**YOUR TASK**
In this exercise, the entries below are to be transcribed exactly, line by line.

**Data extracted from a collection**
== Segment start ==

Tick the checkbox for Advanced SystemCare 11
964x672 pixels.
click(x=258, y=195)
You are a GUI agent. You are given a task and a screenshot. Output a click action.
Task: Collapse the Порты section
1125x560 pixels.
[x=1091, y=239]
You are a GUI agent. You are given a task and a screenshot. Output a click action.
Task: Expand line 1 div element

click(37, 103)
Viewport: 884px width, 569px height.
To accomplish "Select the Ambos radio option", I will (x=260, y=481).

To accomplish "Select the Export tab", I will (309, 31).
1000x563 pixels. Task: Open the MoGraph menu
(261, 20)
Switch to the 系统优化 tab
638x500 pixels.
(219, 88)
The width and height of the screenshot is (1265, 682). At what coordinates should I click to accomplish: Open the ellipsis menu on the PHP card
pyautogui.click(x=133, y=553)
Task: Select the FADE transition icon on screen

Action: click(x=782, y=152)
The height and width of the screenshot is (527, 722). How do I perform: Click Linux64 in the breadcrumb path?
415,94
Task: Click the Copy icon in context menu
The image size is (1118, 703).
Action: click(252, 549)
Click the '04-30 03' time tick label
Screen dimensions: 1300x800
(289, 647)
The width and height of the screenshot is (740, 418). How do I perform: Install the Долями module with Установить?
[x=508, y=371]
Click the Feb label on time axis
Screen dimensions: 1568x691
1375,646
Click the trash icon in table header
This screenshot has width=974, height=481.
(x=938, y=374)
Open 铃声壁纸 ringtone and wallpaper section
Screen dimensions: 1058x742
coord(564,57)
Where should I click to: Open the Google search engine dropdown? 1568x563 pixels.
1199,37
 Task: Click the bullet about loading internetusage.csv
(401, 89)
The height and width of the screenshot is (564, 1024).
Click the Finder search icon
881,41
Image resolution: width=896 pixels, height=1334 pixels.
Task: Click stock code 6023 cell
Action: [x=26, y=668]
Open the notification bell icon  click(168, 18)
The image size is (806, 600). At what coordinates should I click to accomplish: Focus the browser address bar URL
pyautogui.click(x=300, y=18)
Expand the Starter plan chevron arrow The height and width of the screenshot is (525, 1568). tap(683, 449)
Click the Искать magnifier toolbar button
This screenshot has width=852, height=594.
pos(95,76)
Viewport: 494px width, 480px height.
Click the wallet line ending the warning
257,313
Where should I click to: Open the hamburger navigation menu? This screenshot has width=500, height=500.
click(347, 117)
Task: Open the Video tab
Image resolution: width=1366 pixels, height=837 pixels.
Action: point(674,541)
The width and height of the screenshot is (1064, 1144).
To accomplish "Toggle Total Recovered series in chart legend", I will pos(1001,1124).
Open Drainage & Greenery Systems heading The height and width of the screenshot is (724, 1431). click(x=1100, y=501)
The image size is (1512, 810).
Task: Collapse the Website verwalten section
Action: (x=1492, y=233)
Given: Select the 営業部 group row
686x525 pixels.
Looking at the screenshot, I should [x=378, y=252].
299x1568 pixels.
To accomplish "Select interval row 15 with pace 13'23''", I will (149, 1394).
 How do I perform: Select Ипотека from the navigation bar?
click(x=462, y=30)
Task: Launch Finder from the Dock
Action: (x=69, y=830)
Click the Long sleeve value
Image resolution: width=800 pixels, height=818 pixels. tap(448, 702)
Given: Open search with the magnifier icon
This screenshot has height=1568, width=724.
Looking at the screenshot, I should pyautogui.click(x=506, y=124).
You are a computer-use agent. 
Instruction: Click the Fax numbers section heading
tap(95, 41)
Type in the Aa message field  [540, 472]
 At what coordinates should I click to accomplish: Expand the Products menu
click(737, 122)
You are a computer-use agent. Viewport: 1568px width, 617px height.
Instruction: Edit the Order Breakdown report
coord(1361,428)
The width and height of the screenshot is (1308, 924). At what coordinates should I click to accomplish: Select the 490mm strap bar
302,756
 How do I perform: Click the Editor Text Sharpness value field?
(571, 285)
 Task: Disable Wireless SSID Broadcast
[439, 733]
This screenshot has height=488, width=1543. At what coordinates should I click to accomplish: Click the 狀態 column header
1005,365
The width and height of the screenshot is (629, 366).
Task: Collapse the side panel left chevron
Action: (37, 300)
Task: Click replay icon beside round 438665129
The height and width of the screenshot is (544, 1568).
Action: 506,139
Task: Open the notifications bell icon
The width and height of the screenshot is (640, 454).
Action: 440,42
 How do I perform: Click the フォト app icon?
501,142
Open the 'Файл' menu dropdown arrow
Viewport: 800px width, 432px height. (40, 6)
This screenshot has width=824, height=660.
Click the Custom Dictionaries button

== Segment end ==

**FINISHED TASK**
Tick the checkbox for Advanced SystemCare 11
964x672 pixels.
click(x=258, y=195)
You are a GUI agent. You are given a task and a screenshot. Output a click action.
Task: Collapse the Порты section
1125x560 pixels.
[x=1091, y=239]
You are a GUI agent. You are given a task and a screenshot. Output a click action.
Task: Expand line 1 div element

click(37, 103)
Viewport: 884px width, 569px height.
To accomplish "Select the Ambos radio option", I will (x=260, y=481).

To accomplish "Select the Export tab", I will (309, 31).
1000x563 pixels. Task: Open the MoGraph menu
(261, 20)
Switch to the 系统优化 tab
638x500 pixels.
(219, 88)
The width and height of the screenshot is (1265, 682). At what coordinates should I click to accomplish: Open the ellipsis menu on the PHP card
pyautogui.click(x=133, y=553)
Task: Select the FADE transition icon on screen

Action: click(x=782, y=152)
The height and width of the screenshot is (527, 722). How do I perform: Click Linux64 in the breadcrumb path?
415,94
Task: Click the Copy icon in context menu
The image size is (1118, 703).
Action: click(252, 549)
Click the '04-30 03' time tick label
Screen dimensions: 1300x800
(289, 647)
The width and height of the screenshot is (740, 418). How do I perform: Install the Долями module with Установить?
[x=508, y=371]
Click the Feb label on time axis
Screen dimensions: 1568x691
1375,646
Click the trash icon in table header
This screenshot has width=974, height=481.
(x=938, y=374)
Open 铃声壁纸 ringtone and wallpaper section
Screen dimensions: 1058x742
coord(564,57)
Where should I click to: Open the Google search engine dropdown? 1568x563 pixels.
1199,37
 Task: Click the bullet about loading internetusage.csv
(401, 89)
The height and width of the screenshot is (564, 1024).
Click the Finder search icon
881,41
Image resolution: width=896 pixels, height=1334 pixels.
Task: Click stock code 6023 cell
Action: [x=26, y=668]
Open the notification bell icon  click(168, 18)
The image size is (806, 600). At what coordinates should I click to accomplish: Focus the browser address bar URL
pyautogui.click(x=300, y=18)
Expand the Starter plan chevron arrow The height and width of the screenshot is (525, 1568). tap(683, 449)
Click the Искать magnifier toolbar button
This screenshot has width=852, height=594.
pos(95,76)
Viewport: 494px width, 480px height.
Click the wallet line ending the warning
257,313
Where should I click to: Open the hamburger navigation menu? This screenshot has width=500, height=500.
click(347, 117)
Task: Open the Video tab
Image resolution: width=1366 pixels, height=837 pixels.
Action: point(674,541)
The width and height of the screenshot is (1064, 1144).
To accomplish "Toggle Total Recovered series in chart legend", I will pos(1001,1124).
Open Drainage & Greenery Systems heading The height and width of the screenshot is (724, 1431). click(x=1100, y=501)
The image size is (1512, 810).
Task: Collapse the Website verwalten section
Action: (x=1492, y=233)
Given: Select the 営業部 group row
686x525 pixels.
Looking at the screenshot, I should [x=378, y=252].
299x1568 pixels.
To accomplish "Select interval row 15 with pace 13'23''", I will (149, 1394).
 How do I perform: Select Ипотека from the navigation bar?
click(x=462, y=30)
Task: Launch Finder from the Dock
Action: (x=69, y=830)
Click the Long sleeve value
Image resolution: width=800 pixels, height=818 pixels. tap(448, 702)
Given: Open search with the magnifier icon
This screenshot has height=1568, width=724.
Looking at the screenshot, I should pyautogui.click(x=506, y=124).
You are a computer-use agent. 
Instruction: Click the Fax numbers section heading
tap(95, 41)
Type in the Aa message field  [540, 472]
 At what coordinates should I click to accomplish: Expand the Products menu
click(737, 122)
You are a computer-use agent. Viewport: 1568px width, 617px height.
Instruction: Edit the Order Breakdown report
coord(1361,428)
The width and height of the screenshot is (1308, 924). At what coordinates should I click to accomplish: Select the 490mm strap bar
302,756
 How do I perform: Click the Editor Text Sharpness value field?
(571, 285)
 Task: Disable Wireless SSID Broadcast
[439, 733]
This screenshot has height=488, width=1543. At what coordinates should I click to accomplish: Click the 狀態 column header
1005,365
The width and height of the screenshot is (629, 366).
Task: Collapse the side panel left chevron
Action: (37, 300)
Task: Click replay icon beside round 438665129
The height and width of the screenshot is (544, 1568).
Action: 506,139
Task: Open the notifications bell icon
The width and height of the screenshot is (640, 454).
Action: 440,42
 How do I perform: Click the フォト app icon?
501,142
Open the 'Файл' menu dropdown arrow
Viewport: 800px width, 432px height. (40, 6)
This screenshot has width=824, height=660.
Click the Custom Dictionaries button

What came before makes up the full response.